Но Притчард даже не улыбнулся:
– Ты говоришь, это был не песок и не самородки. Я правильно понимаю?
Нильссен вздохнул:
– Да, точно; это были спрессованные бруски.
– Спеченное золото, – кивнул Притчард. – А для этого нужно специальное оборудование и навык. Так кто же поработал кузнецом? Уж никак не Уэллс.
Нильссен помолчал. Такая мысль в голову ему не приходила. Манера Притчарда выдвигать свои аргументы с самонадеянной уверенностью была ему неприятна, но он поневоле отдавал аптекарю должное: тот обнаружил ряд связей, которые он, Нильссен, упустил из виду. Он задумчиво посасывал трубку.
В тонкостях разработки золотых месторождений Нильссен разбирался неважно. Он как-то попробовал свои силы в старательстве и нашел, что труд это тяжкий и неблагодарный: таскаешь из реки воду ведро за ведром, промывая руду, да отбиваешься от москитов, что заползают под куртку, – пока совсем не обезумеешь и не запляшешь на месте. После у него ныла спина, жгло пальцы, а ноги распухли и отекли на много дней. А с щепоти песка, которую он унес домой, завязав в угол платка, взяли налог, и один и другой, и взвесили ее до малой частицы унции, и наконец дали за нее пять грязных шиллингов – невыразимое разочарование! – этой суммы едва достало, чтобы заплатить за наем лошади до ущелья и обратно. Больше Нильссен не пытал счастья. По своим природным задаткам и самоопределению он был человеком Возрождения: такие на любом избранном поприще привыкли ждать мгновенного успеха; если с первой же попытки навыком овладеть не удалось, то они от ремесла вообще откажутся. (К подобному подходу сам он относился не без юмора: он частенько рассказывал о своей неудаче в ущелье Хокитики, преувеличивая перенесенные неудобства, комично вышучивая деликатность своей конституции, – однако такое толкование он позволял только себе одному и заметно конфузился, если собеседник смотрел на дело с той же точки зрения или с ним соглашался.)

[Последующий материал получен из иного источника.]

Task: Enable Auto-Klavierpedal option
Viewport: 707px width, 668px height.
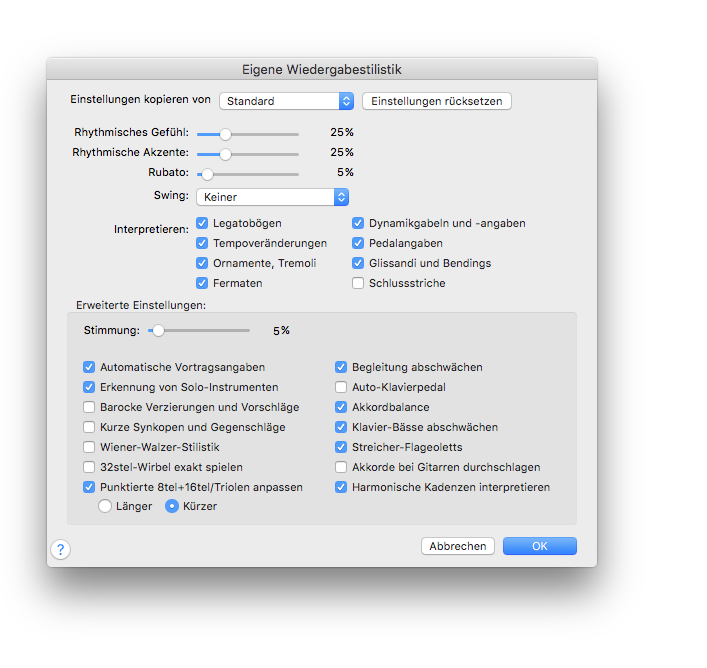Action: click(x=341, y=387)
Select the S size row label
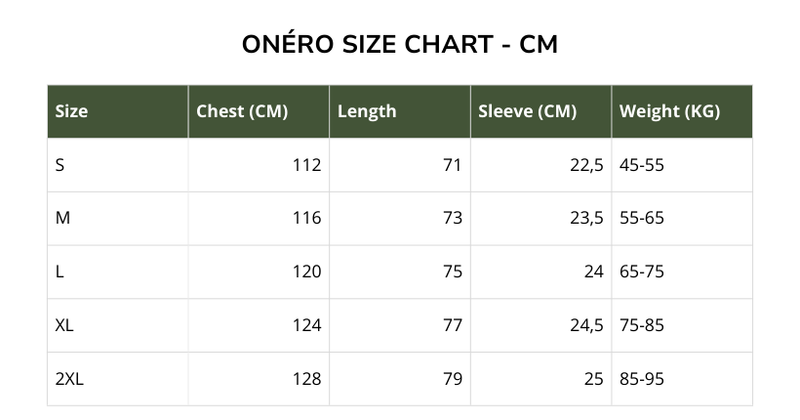Viewport: 800px width, 420px height. pyautogui.click(x=60, y=165)
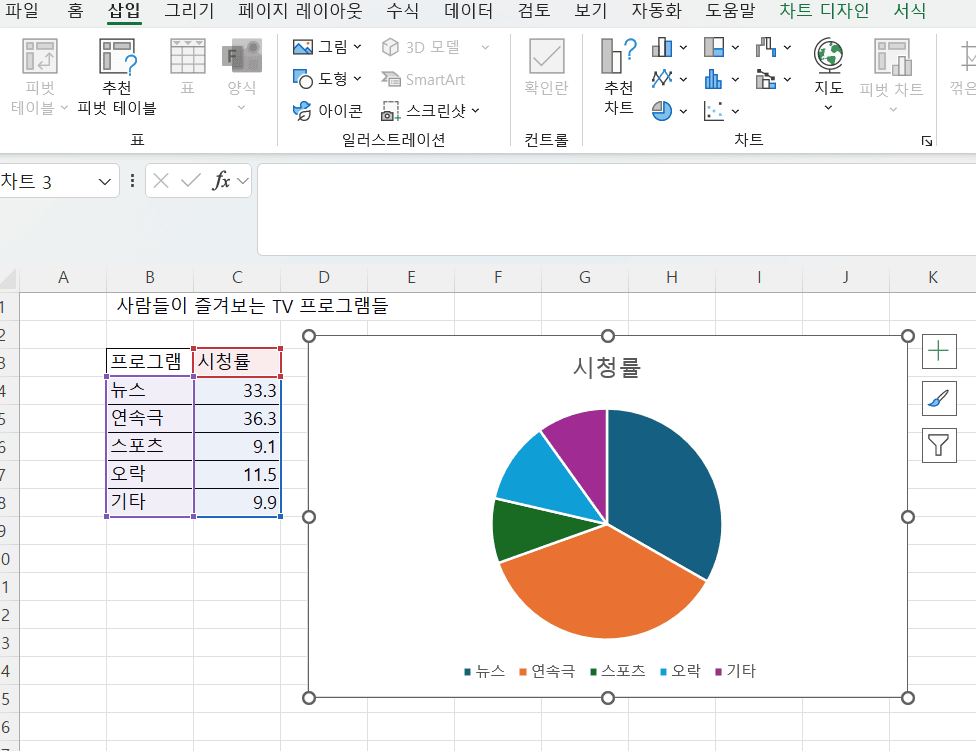Viewport: 976px width, 751px height.
Task: Open the Page Layout (페이지 레이아웃) tab
Action: point(301,12)
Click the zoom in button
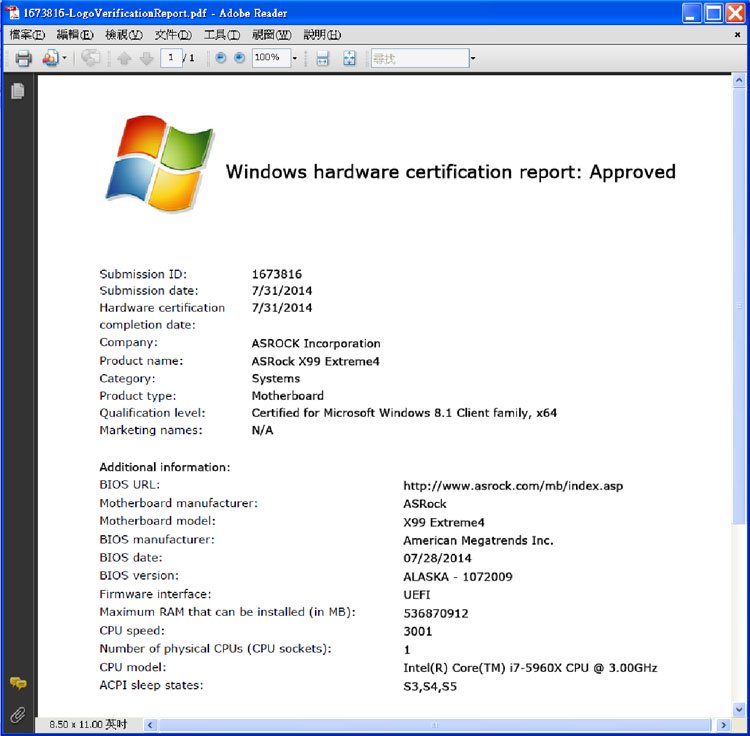The height and width of the screenshot is (736, 750). [x=239, y=58]
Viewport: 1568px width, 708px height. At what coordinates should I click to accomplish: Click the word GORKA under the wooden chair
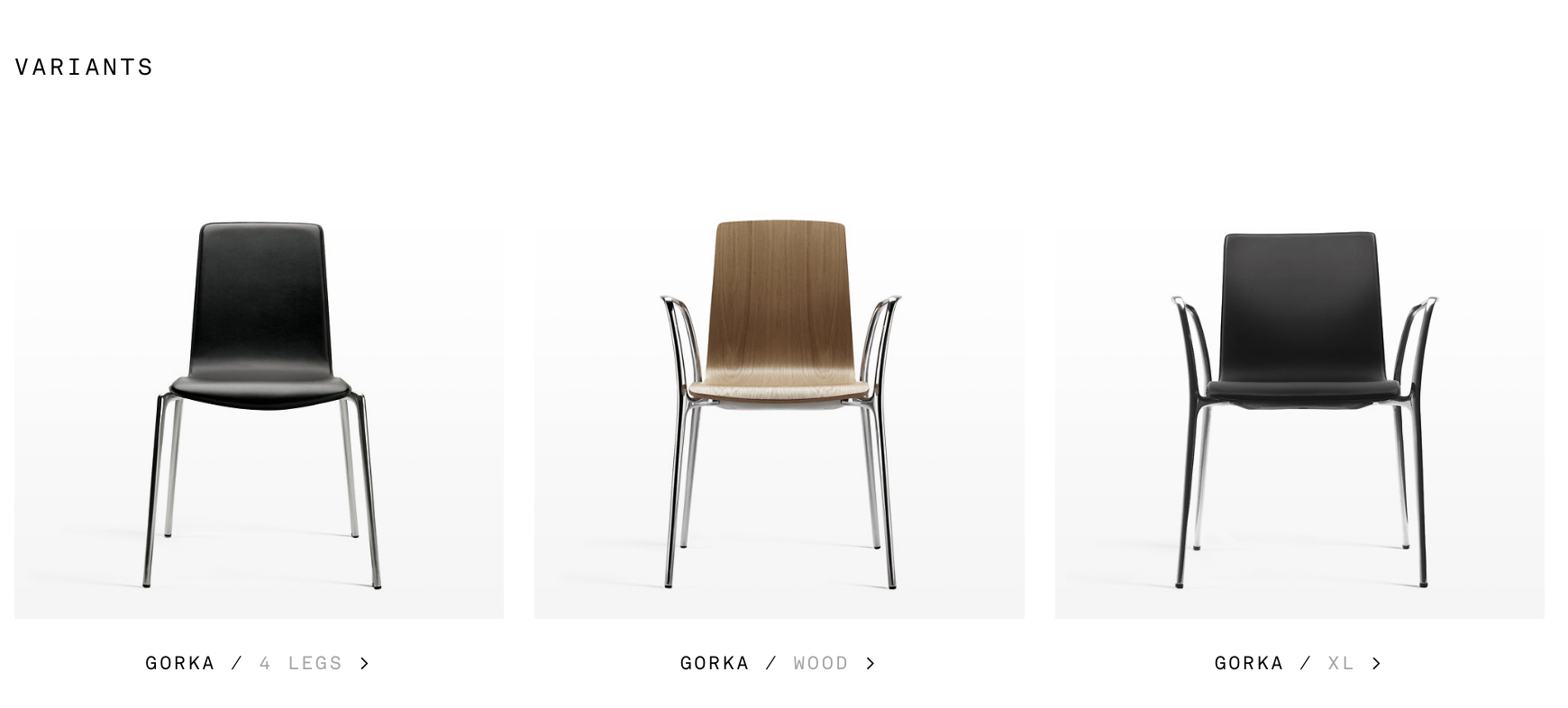click(x=715, y=663)
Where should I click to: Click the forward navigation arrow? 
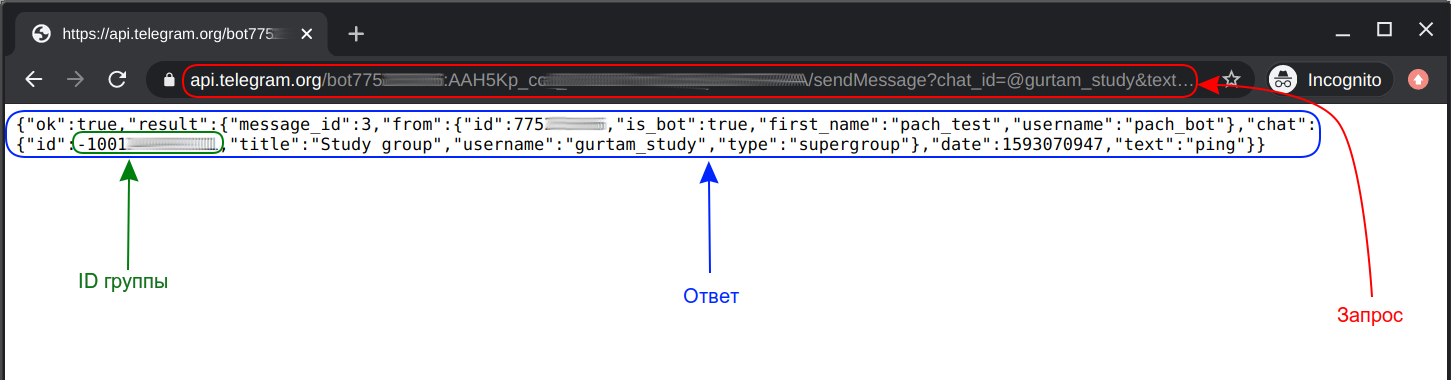[x=75, y=79]
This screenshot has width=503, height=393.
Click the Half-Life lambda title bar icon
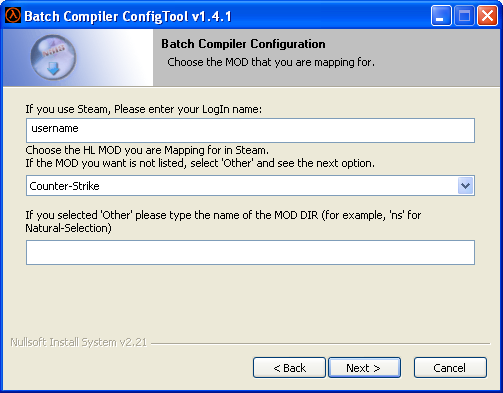[13, 15]
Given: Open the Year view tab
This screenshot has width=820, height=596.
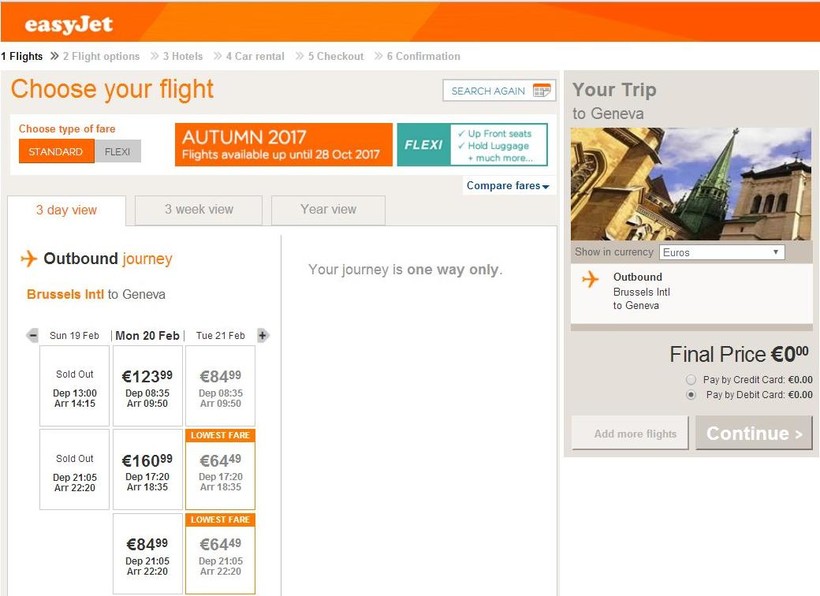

Теория, изложенная ему Джозефом Притчардом, в определенном смысле представлялась вполне логичной. Кто-то – возможно, что и несколько человек – наверняка знал про клад, спрятанный в доме Кросби Уэллса. Состояние было слишком огромным, а продажа имущества произошла слишком скрытно и спешно, чтобы вовсе отрицать такую вероятность. Далее, склянка с лауданумом, обнаруженная в непосредственной близости от трупа, наводила на мысль, что кто-то – возможно, тот же самый кто-то – побывал в хижине либо непосредственно до смерти отшельника, либо сразу после, предположительно с недобрыми намерениями. Склянка была от Притчарда: куплена в его лавке, этикетка надписана его же рукой, значит тот, кто лекарство принес, явно был жителем Хокитики и ехал на север, а не чужаком, направлявшимся на юг. Тем самым политик и его спутники, первыми обнаружившие тело Кросби и сообщившие о его смерти в городе, полностью исключались.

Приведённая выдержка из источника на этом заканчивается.